Publié le 8 janvier 2026. Des études françaises d’envergure mettent en évidence un lien possible entre la consommation régulière de certains conservateurs alimentaires et une légère augmentation du risque de cancers, notamment du sein et de la prostate, ainsi que de diabète de type 2.
- Deux études publiées dans les revues BMJ et Nature Communications révèlent des associations entre la consommation de conservateurs et l’incidence de cancers et de diabète.
- L’étude la plus marquante suggère un risque accru d’environ un tiers de cancer de la prostate lié à la consommation de nitrite de sodium (E250).
- Les chercheurs recommandent des politiques de santé publique favorisant des produits limitant l’utilisation de conservateurs et d’additifs superflus.
Des études menées par une équipe de l’Institut national de la santé et de la recherche médicale (Inserm) ont analysé les données de plus de 100 000 Français suivis pendant plusieurs années.

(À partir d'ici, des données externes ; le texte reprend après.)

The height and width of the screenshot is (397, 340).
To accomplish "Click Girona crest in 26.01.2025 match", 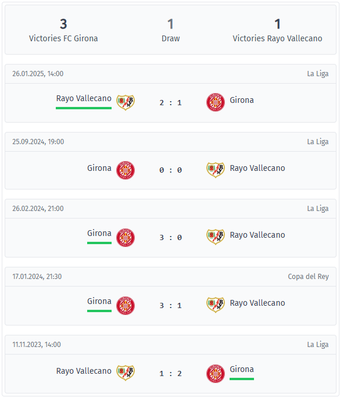I will 216,102.
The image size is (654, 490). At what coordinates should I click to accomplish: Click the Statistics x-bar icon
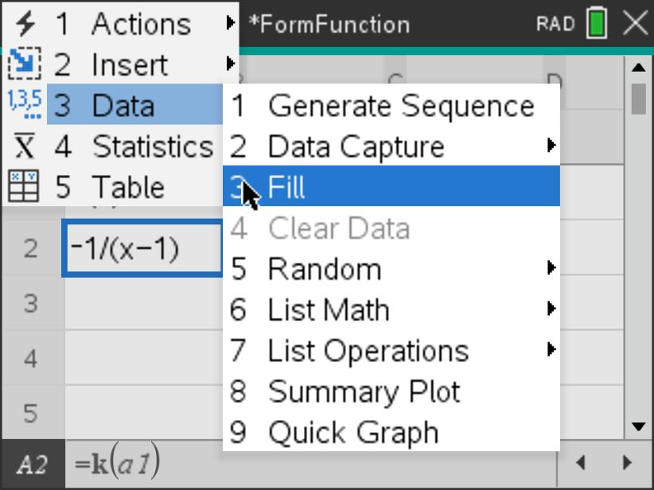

Ces recherches, basées sur des questionnaires détaillés sur les habitudes alimentaires et la composition des produits consommés, suggèrent une corrélation entre l’exposition à certains conservateurs et le développement de pathologies graves.
La première étude, parue dans la revue BMJ, indique qu’il existe « de multiples associations entre les conservateurs largement utilisés dans les aliments et boissons industriels présents sur le marché européen et une incidence plus élevée de cancer », en particulier du sein et de la prostate. Bien que ces études ne permettent pas d’établir une relation de cause à effet directe, elles fournissent des preuves significatives grâce à leur méthodologie rigoureuse.
La seconde étude, publiée dans Nature Communications, met en lumière des « associations entre une incidence plus élevée de diabète de type 2 et une consommation plus élevée de plusieurs conservateurs largement utilisés ». Une consommation régulière de sorbate de potassium (E202), par exemple, est associée à un risque deux fois plus élevé de développer cette maladie.
Selon les chercheurs, dirigés par l’épidémiologiste Mathilde Touvier, le risque individuel reste limité – comparé, par exemple, à l’impact du tabagisme sur le cancer du poumon – mais l’ampleur de la consommation de ces additifs dans la population générale pourrait entraîner un nombre significatif de cas supplémentaires. Ils soulignent l’importance de politiques publiques visant à réduire l’utilisation de ces substances dans l’alimentation.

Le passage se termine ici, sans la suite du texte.